Records for the exercise START

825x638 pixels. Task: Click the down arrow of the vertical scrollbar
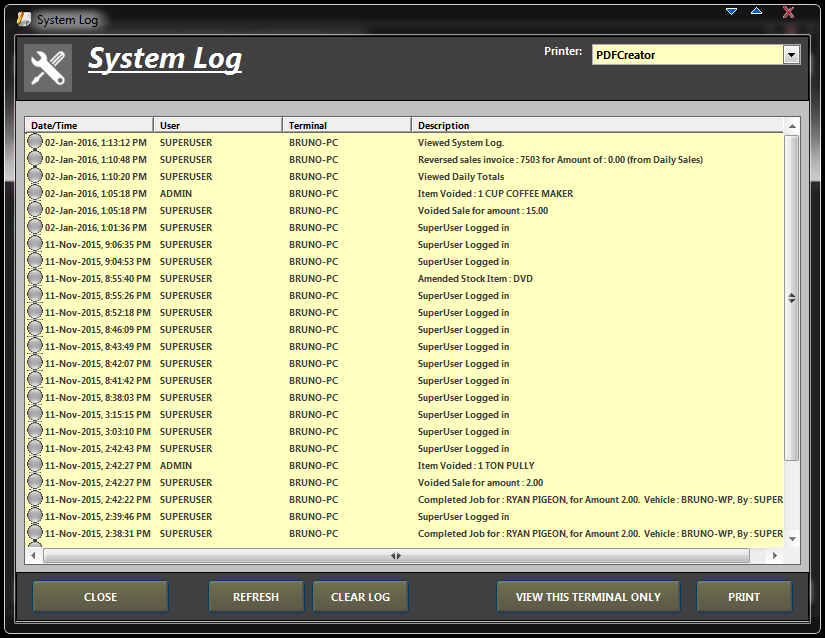[x=791, y=541]
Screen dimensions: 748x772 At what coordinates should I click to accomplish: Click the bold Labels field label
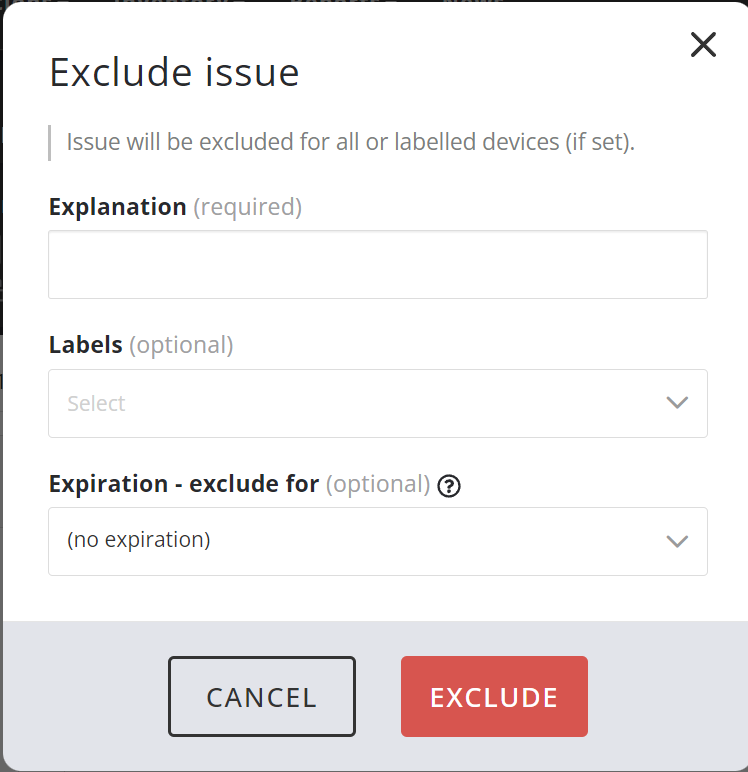[85, 345]
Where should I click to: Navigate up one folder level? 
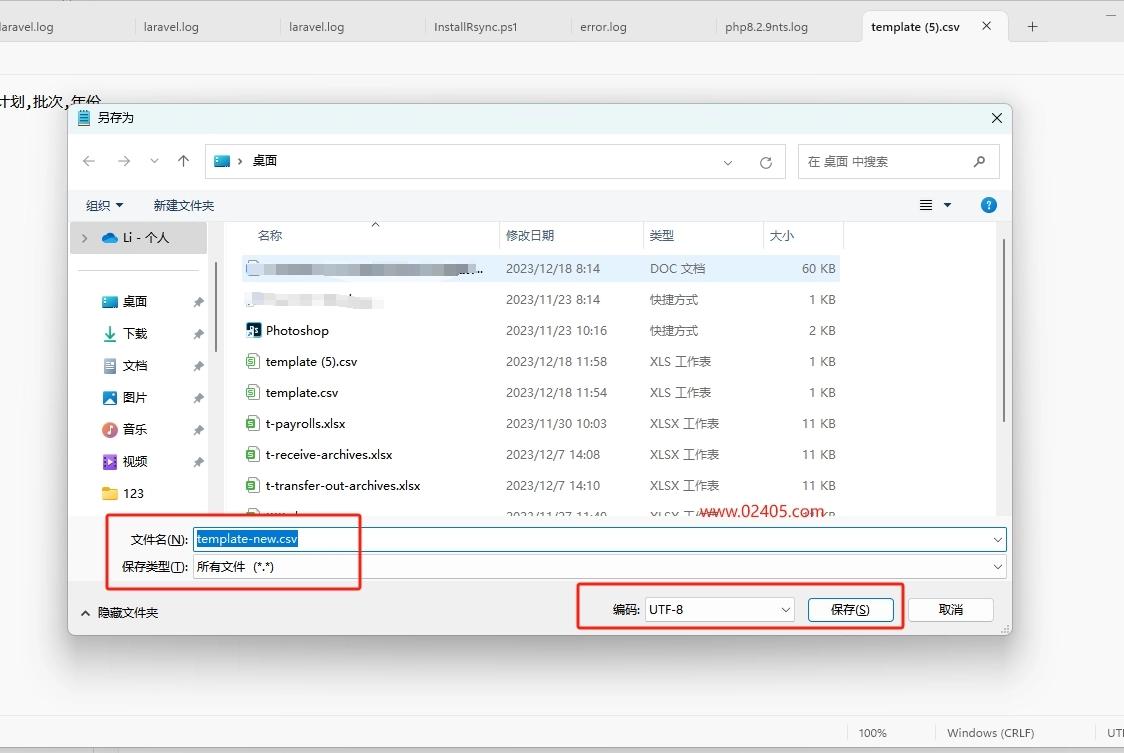pos(184,161)
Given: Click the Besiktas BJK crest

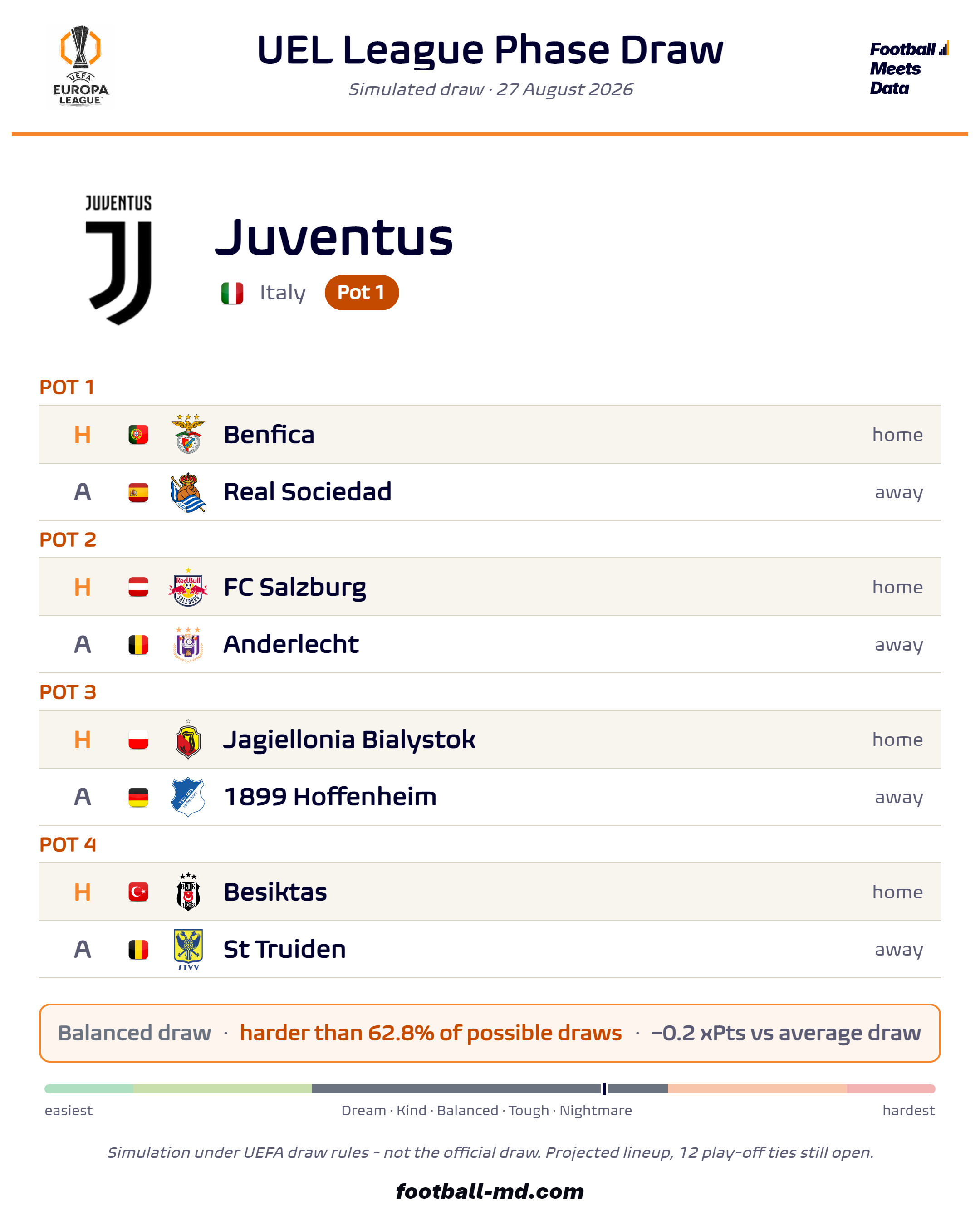Looking at the screenshot, I should tap(188, 892).
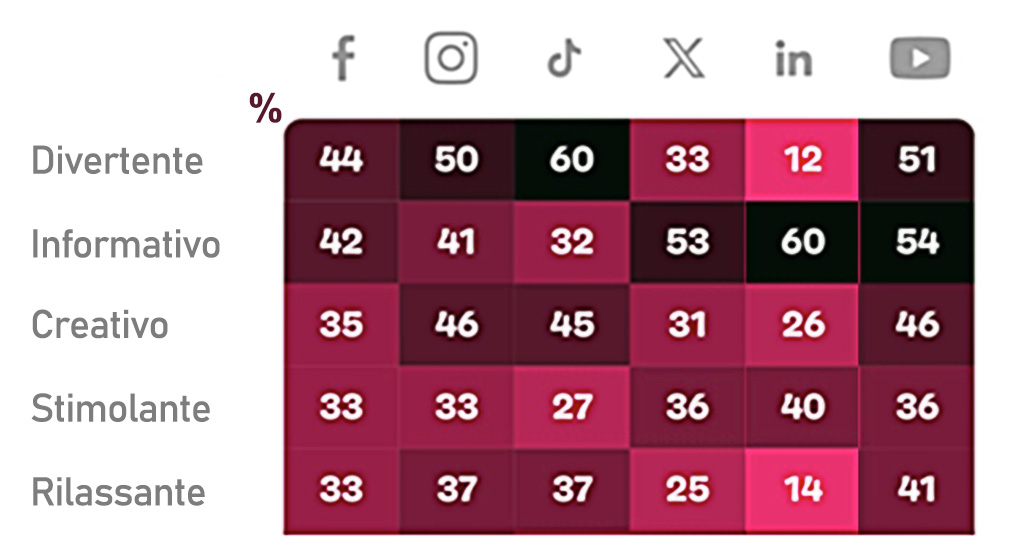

Records for the exercise END

(Task to carry out) Exactly as written, copy the entries above without their pictures.

(Task output)
825x638 pixels. Task: Click the down arrow of the vertical scrollbar
[x=791, y=541]
Screen dimensions: 748x772 At what coordinates should I click to accomplish: Click the bold Labels field label
[85, 345]
Where should I click to: Navigate up one folder level? 
pos(184,161)
Given: Click the Besiktas BJK crest

Looking at the screenshot, I should tap(188, 892).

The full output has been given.